Notre capacité de production devrait atteindre de 2 à 3 milliards de doses en fin d'année, ce qui nous mettra au premier rang mondial et cela me paraît nécessaire pour lutter contre la pandémie à l'échelle planétaire. Car l'Europe a ici une vision différente de celle des États-Unis, même si nous avons des contacts permanents : alors qu'outre-Atlantique, un décret présidentiel a interdit l'exportation de tout vaccin tant que les Américains n'auraient pas atteint l'immunité collective, nous avons décidé d'exporter 40 % de ceux que nous produisons, en particulier dans des pays voisins et amis, qui dépendent entièrement de l'Europe pour leur approvisionnement - je pense au Royaume-Uni, au Canada, au Mexique, à Israël et, de plus en plus, grâce à COVAX, les pays africains.
Notre approvisionnement en vaccins est en forte hausse. Nous avons commandé 360 millions de doses pour la fin juin, qui seront toutes produites en Europe : 200 millions de doses à Pfizer-BioNTech, un vaccin qui, soit dit en passant, a été développé en Europe et financé par des fonds européens, 70 millions de doses à AstraZeneca, toutes produites dans deux usines européennes, 35 millions de doses à Moderna, 55 millions de doses à Johnson&Johnson, et 10 millions de doses à CureVac dont on attend l'approbation fin mai-début juin. Au total, donc, nous attendons 360 millions de doses pour la fin juin, 420 millions de doses à la mi-juillet, ce qui permettrait d'atteindre l'objectif de 70 % d'immunité collective. Nous avons une vision précise, sachant qu'il faut entre 70 et 90 jours entre l'agrément et la mise en flaconnage proprement dite.
Cela dit, pour qu'il y ait immunité collective, une fois ces vaccins produits, il faut que les États membres augmentent très significativement leur capacité de vacciner.

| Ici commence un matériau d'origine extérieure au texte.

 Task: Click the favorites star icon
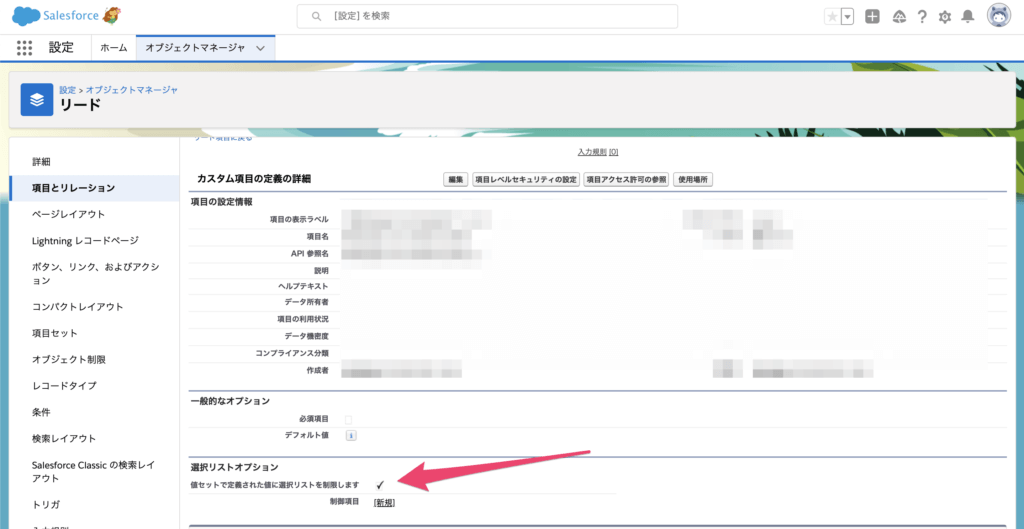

L'accélération de la livraison est très nette : sur les 12 millions de doses livrées par exemple à la France depuis janvier, 3 millions, donc le quart, l'ont été la semaine dernière. Les cadences augmentent : nous avons produit et livré en Europe 14 millions de doses en janvier, 28 millions en février, 60 millions en mars, nous devrions être à 80 à 100 millions de doses prochainement, pour monter à 150 millions de doses mensuelles à partir de septembre.
Mon rôle n'est pas d'être optimiste ou pessimiste, mais d'être le plus clair, le plus précis, le plus transparent possible. Ce matin, j'étais, comme tous les mardis, avec les parlementaires européens, pour leur communiquer les derniers chiffres : je suis là pour donner la plus grande transparence aux élus.